As If I Needed Another

…reason not to install the latest “upgrade” from Windoze:  here it is.

Microsoft will soon begin pushing adverts into the Start Menu of Windows 11 with the inclusion of ‘recommended’ apps.

And why not?  It’s where users are at their most vulnerable, so to speak:  right at the beginning of the process.  It’s like starting your car, but before the engine fires, you first have to listen to a 15-second advert for “recommended” tires, Bud Lite or windshield washer fluid.  But of course, it’s being pushed as a helpful benefit:

Microsoft says the ads are aimed to enable users to find ‘some of the great apps that are available’.

That’s Microsoft all over:  just trying to be helpful, as is someone who will pass you a bucket of lighter fluid instead of water when you’re trying to put out a house fire.

Although the update [KB5036980] is currently optional, it will soon roll out to all Windows devices within the coming weeks.

Of course it will — coercion is one of Microsoft’s major strengths.  But:

Luckily, there is an easy way to turn off the pesky adverts with a simple change to your device settings.

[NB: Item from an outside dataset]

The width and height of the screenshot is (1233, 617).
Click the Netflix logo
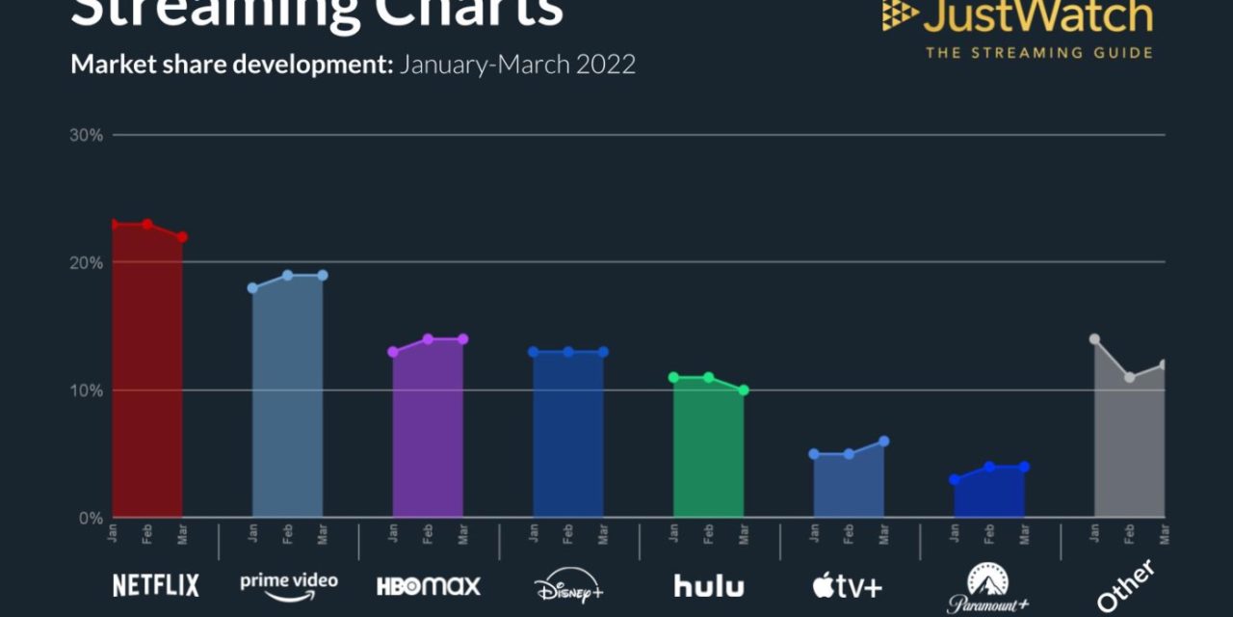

Luckily.  Until that feature too is disabled in future “updates”, depending on how much blast-back Microsoft gets from customers — not that they’ve ever paid much heed to that in the past, unless the storm of protest was overwhelming.

I have generally made it my personal policy to skip generations of Windows OS — I never used Win 9, for example, going from 8 to 10, and then only because someone I trusted not only chided me but actually forced me to make that change, having to do it himself because I flatly refused to do so.  (Thanks, Dan.)  And I was only able to have him do that because I was a house guest at the time.  Unfortunately, he lives about two states away from me so I won’t be able to do that again this time.

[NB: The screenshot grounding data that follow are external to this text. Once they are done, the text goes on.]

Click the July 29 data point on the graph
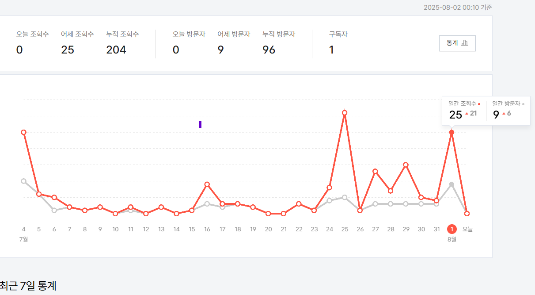This screenshot has height=295, width=535. (x=406, y=165)
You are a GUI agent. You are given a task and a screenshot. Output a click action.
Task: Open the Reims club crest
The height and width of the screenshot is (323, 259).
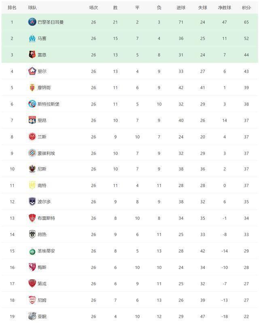[x=32, y=137]
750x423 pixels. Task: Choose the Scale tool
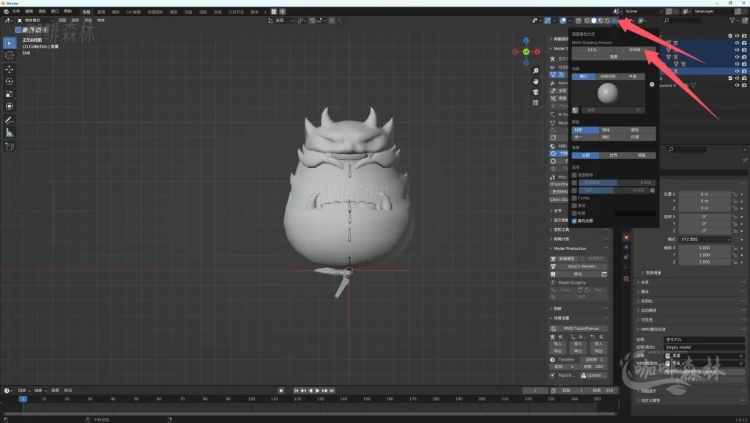coord(10,94)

And in any event, I’m going to get this fucking “feature” when I get my replacement PC* later in the year.  Let’s hope there really is an “easy way” to turn the thing off, or else the laptop’s durability will be sorely tested as it slams into the opposite wall.  (My new apartment doesn’t overlook the pool this time, so the laptop’s waterproofing will not be called upon.)

*In response to my earlier woes, several Readers sent me their older laptops to try to help me out — and thank you, every one — but I was never able to make them work for me, even with considerable input from Daughter, who is a pro at this kind of thing.  Sadly, it’s a new one I’ll be getting, or else I’ll just go back to using my older Dell which, although slower than a carthorse on downers, is at least still capable of closing without needing engineering manipulation of the Rubik Cube degree.

Looking Into It

From Airstrip One, home of the telescreen, comes this news:

A.I. speed cameras can detect how fast someone is travelling and send a report on the make, model and number plate of a vehicle to the police – but some Brits are concerned over privacy.

And of course, there’s always a willing number of the Terminally Supine who are only too pleased to lick those chains:

Louise Thomas, from car insurance thinks it will help improve safety and protect both road users and pedestrians. “A.I. speed cameras will help catch drivers who break the law when behind the wheel, such as driving without wearing a seatbelt or for using their phone,” she said.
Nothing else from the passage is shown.